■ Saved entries
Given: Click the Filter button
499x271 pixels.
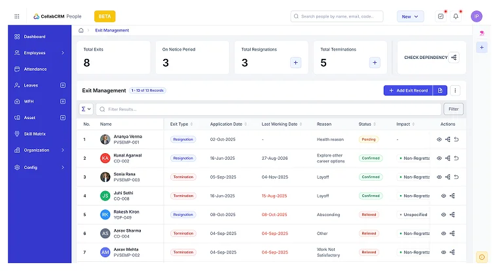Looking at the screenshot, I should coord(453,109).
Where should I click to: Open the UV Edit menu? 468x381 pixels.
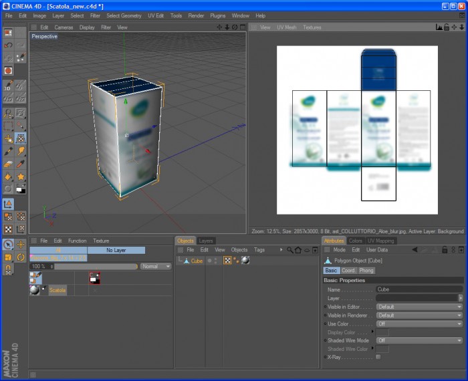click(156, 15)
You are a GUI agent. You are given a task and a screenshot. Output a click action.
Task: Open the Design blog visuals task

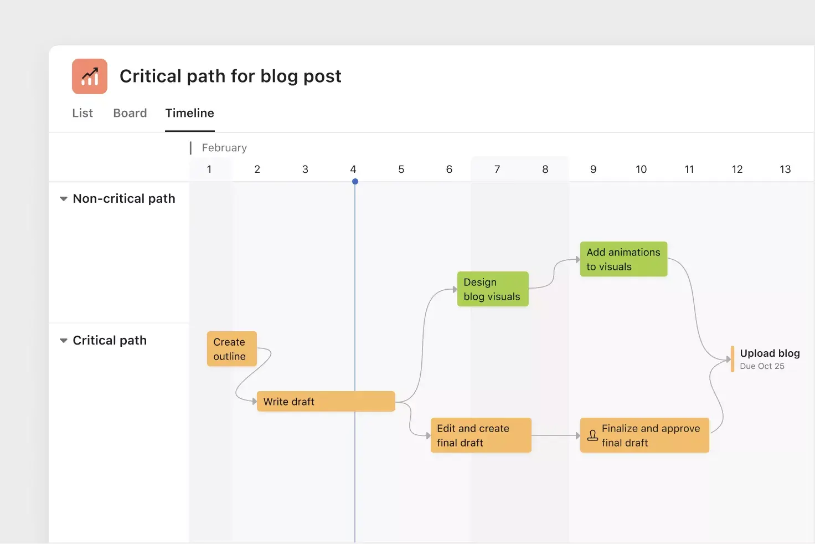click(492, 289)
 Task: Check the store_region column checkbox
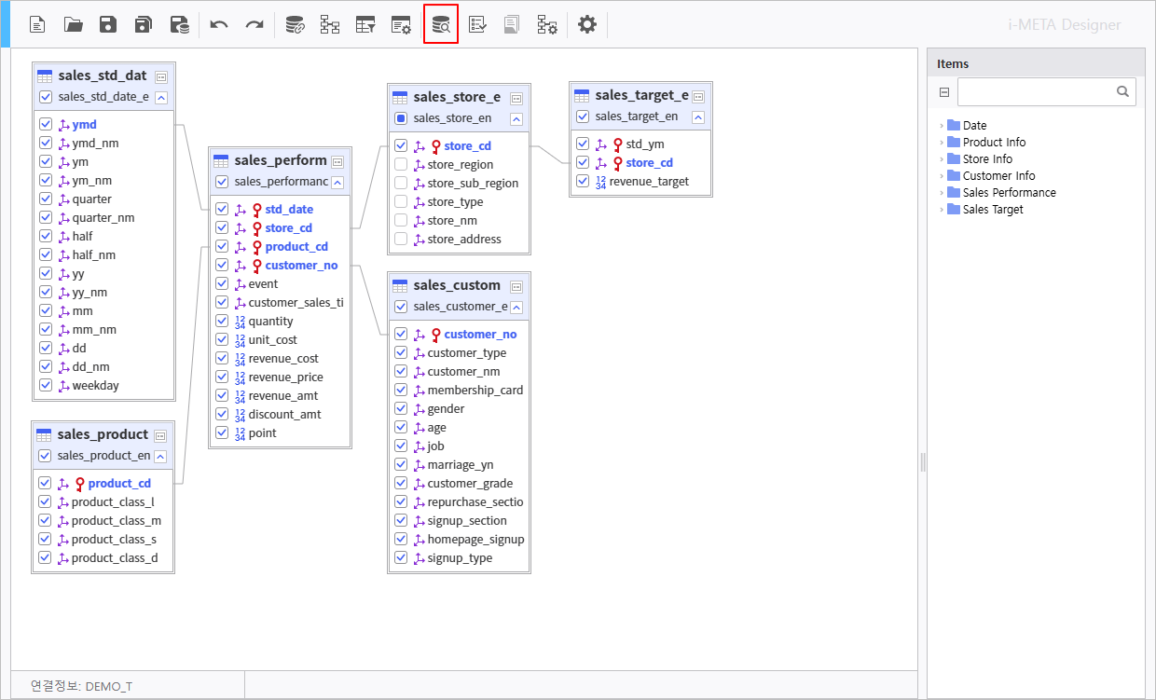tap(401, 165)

==

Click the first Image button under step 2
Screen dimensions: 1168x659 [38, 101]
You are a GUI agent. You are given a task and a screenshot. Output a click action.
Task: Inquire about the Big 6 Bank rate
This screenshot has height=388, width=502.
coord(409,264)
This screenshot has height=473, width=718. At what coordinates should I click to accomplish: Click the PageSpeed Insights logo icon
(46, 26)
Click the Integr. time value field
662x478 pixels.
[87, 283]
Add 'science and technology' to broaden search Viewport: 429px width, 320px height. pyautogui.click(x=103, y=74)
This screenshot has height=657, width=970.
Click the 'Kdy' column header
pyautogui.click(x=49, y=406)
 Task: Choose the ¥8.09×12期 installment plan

* * *

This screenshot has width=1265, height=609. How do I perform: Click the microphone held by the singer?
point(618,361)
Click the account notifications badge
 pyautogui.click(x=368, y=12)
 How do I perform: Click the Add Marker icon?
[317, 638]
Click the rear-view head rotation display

■ Task prompt
Retype exactly, and only, the lines above from the one where "662x478 pixels." occurs up to and including the one where "Task: Choose the ¥8.09×12期 installment plan" occurs.

■ Your response
662x478 pixels.
[87, 283]
Add 'science and technology' to broaden search Viewport: 429px width, 320px height. pyautogui.click(x=103, y=74)
This screenshot has height=657, width=970.
Click the 'Kdy' column header
pyautogui.click(x=49, y=406)
 Task: Choose the ¥8.09×12期 installment plan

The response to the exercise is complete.